Wednesday, July 30, 2008

On hold

I think we need to have a break from some things in life. We need to take at least a year from some things off just to kind of let life play out without them.


- Movies in which animals or babies talk. I mean the non animated kind. Stewie and Brian from Family Guy are both examples of acceptable. This shit is not funny anymore. At all. They've reached the bottom of the fucking barrel on this. DO HAVE TO EXPLAIN FURTHER?

- Photographing celebrities 24/7. I have to imagine this shit is beyond annoying as hell for famous people. Can't even go to the fraking grocery store without some douchbag sporting a camera hoping to catch you scratching your balls or pulling your underwear out of your ass. This needs to stop because all you lifeless pathetic losers who actually BUY the magazines and surf the web for these pics thereby giving the camera d-bags a REASON to shove a camera up stars asses. What's even worse is that these fuckos have the temerity to hide behind freedom of the press. are you shitting me? freedom of the press was enacted so that a news organization could print real news that people should know without fear of the government swooping in and ghosting them. It was done so that a reporter could let us know a Senator was taking bribes or that old ladies were getting fleeced for their life savings. Not so some fatass housewife could find out what Britney Spears looks like without makeup.

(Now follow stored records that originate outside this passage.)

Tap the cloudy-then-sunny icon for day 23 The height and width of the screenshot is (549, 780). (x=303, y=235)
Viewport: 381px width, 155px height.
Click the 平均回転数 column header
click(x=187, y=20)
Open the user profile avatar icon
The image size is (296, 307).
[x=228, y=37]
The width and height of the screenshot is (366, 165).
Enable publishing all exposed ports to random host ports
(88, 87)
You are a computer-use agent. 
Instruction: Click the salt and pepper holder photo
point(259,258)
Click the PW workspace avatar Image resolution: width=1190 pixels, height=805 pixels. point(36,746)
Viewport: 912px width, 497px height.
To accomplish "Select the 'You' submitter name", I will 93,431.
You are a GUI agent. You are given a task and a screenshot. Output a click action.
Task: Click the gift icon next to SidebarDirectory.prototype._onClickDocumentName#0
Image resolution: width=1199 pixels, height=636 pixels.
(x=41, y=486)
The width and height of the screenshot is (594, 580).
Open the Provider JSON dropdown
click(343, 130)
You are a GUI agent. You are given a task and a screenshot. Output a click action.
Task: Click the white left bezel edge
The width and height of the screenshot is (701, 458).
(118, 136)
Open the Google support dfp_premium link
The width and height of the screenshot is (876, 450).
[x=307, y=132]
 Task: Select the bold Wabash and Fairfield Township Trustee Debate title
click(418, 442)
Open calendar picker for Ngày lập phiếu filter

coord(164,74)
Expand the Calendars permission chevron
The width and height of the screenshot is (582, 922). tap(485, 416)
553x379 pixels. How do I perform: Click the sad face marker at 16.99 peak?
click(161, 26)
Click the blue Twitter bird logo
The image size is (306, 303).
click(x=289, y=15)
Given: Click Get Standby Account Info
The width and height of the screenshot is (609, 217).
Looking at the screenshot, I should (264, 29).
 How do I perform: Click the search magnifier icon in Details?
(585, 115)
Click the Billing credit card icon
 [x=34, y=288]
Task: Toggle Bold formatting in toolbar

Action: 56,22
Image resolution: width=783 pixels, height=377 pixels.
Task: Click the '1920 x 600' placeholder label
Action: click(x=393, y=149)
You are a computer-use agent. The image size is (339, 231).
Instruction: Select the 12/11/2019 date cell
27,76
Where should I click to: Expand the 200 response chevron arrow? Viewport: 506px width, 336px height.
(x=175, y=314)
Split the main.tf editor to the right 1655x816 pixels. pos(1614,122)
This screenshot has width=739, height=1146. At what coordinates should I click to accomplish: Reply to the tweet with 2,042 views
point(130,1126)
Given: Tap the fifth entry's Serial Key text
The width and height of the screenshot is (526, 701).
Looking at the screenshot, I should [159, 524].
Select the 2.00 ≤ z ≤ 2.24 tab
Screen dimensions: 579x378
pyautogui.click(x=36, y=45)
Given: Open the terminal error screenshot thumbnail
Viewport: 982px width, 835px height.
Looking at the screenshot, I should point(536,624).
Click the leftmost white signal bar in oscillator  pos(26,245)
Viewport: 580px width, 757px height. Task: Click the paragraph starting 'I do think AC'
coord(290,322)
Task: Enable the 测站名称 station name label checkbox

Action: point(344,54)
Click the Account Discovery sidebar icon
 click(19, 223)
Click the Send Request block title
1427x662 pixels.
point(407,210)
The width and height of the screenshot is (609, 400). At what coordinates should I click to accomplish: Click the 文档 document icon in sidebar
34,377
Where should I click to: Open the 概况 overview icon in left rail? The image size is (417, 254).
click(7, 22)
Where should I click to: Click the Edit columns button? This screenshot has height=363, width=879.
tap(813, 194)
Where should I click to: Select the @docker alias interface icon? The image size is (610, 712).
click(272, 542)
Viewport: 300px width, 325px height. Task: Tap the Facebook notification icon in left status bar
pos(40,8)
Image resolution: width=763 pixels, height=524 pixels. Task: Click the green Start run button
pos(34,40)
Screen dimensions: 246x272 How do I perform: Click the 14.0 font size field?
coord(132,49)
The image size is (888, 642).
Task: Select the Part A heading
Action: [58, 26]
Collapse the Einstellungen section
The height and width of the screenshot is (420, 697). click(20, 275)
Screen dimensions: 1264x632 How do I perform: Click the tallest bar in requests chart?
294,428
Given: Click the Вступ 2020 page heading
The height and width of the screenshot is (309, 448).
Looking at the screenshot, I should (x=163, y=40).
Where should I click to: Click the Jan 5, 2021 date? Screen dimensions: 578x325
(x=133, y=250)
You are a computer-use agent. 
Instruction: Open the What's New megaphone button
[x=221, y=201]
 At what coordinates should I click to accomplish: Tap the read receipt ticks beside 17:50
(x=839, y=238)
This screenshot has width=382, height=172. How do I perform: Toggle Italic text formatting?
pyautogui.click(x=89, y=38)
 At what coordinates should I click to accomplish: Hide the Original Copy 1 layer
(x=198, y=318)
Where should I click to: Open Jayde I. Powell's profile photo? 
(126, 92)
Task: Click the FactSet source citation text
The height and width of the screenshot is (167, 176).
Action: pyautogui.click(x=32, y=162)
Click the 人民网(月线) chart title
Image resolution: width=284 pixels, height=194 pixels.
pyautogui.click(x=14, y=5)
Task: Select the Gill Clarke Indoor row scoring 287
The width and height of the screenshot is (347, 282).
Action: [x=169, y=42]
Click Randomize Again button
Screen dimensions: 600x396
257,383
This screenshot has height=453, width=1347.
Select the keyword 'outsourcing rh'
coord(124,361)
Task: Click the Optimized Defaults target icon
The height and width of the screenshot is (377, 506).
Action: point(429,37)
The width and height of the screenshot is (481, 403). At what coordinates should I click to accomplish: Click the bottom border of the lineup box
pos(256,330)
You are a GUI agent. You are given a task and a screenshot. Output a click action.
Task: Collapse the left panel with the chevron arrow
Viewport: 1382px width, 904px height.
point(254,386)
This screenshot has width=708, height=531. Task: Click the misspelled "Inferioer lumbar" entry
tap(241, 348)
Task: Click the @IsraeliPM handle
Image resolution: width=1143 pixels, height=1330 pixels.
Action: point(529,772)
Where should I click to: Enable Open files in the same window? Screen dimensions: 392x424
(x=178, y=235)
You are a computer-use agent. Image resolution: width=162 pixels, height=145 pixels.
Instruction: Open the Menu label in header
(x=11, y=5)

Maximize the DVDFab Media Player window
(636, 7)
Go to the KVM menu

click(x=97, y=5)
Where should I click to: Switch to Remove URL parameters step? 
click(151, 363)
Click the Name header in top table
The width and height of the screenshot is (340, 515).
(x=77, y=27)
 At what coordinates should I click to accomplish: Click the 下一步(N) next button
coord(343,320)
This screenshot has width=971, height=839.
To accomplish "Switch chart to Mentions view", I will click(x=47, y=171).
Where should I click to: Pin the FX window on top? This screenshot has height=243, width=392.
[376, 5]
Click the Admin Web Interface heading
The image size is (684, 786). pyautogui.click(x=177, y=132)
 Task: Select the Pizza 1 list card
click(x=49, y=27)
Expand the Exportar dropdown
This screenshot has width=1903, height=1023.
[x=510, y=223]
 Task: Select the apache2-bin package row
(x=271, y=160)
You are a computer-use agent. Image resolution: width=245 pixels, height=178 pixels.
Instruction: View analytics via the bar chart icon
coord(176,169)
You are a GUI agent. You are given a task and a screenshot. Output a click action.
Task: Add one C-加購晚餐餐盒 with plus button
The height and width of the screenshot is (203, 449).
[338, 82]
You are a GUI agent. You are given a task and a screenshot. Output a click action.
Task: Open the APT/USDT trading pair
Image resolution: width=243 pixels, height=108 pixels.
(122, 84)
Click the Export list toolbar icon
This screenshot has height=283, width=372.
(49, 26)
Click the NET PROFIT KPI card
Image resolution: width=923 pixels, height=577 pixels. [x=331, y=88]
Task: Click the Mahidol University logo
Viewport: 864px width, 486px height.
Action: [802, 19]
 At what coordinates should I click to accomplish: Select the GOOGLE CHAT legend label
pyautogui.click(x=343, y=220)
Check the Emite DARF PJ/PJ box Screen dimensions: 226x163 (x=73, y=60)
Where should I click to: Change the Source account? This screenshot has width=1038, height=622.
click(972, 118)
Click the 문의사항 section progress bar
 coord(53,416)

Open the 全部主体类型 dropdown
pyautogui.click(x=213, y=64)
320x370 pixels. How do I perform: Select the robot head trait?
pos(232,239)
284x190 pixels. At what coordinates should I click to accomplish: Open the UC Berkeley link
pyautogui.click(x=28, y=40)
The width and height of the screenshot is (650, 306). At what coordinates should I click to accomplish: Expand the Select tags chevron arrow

- Video Games based in WW2. This is game-making at its laziest. Ok, so you wanna enable us to kill humans without pissing off a group. Can't kill blacks, asians, mexicans, arabs, or hippies. White men are ok. Nobody seems to care when the object is to mow down waves of crackers. Not even crackers. What's even better than mowing down white guys? Why, killing endless hordes of EVIL white guys!!! Enter the Nazi. The go-to bad guy for anyone too fucking lazy to think outside the box or too chickenshit to risk pissing off minorities. Do i think we need to switch to killing minorities? No, or course not. I'm just saying it wouldn't kill these unoriginal bastards to MAKE SOMETHING UP. not everything has to be based on real events/groups/people/stories. Engage in some god damn creativity.

- Whore-based reality game shows. Like the Bachelor or Bachelorette. If you're really going to try and pass this shit off as anything approaching real, at the very least you could have the contestants acknowledge that are competing for the chance to be with someone who's basically dating a dozen people at once. You know what? that'll never work. Let's just cancel the shit all-together. Instead of sham relationships, let's see people either compete for something worth winning or at least provide a service to the community. Give a dozen people federal officer status, tasers, handcuffs, batons, and a list of bail jumpers or wanted criminals. Give out prizes for anyone texting in tips on where to find these fugitives. First person to round up their list wins. It doesn't even have to be dangerous felons. Have a team of women hunting men who aren't paying child support. That'll appease the feminist crowds. Get a group of guys who just lost their jobs making cars to hunt car thieves. Get a group of janitors to hunt down vandals. The point is, let's start being creative. I'll volunteer for one. I'll lead a group of IT people to track down spammers. The episode ends with me draining the battery on my taser by shocking the guy's balls till they catch on fire. You think people won't watch? People are already doing FOR FREE.


I'm sure I'll think of more. right now I'm hitting the sack.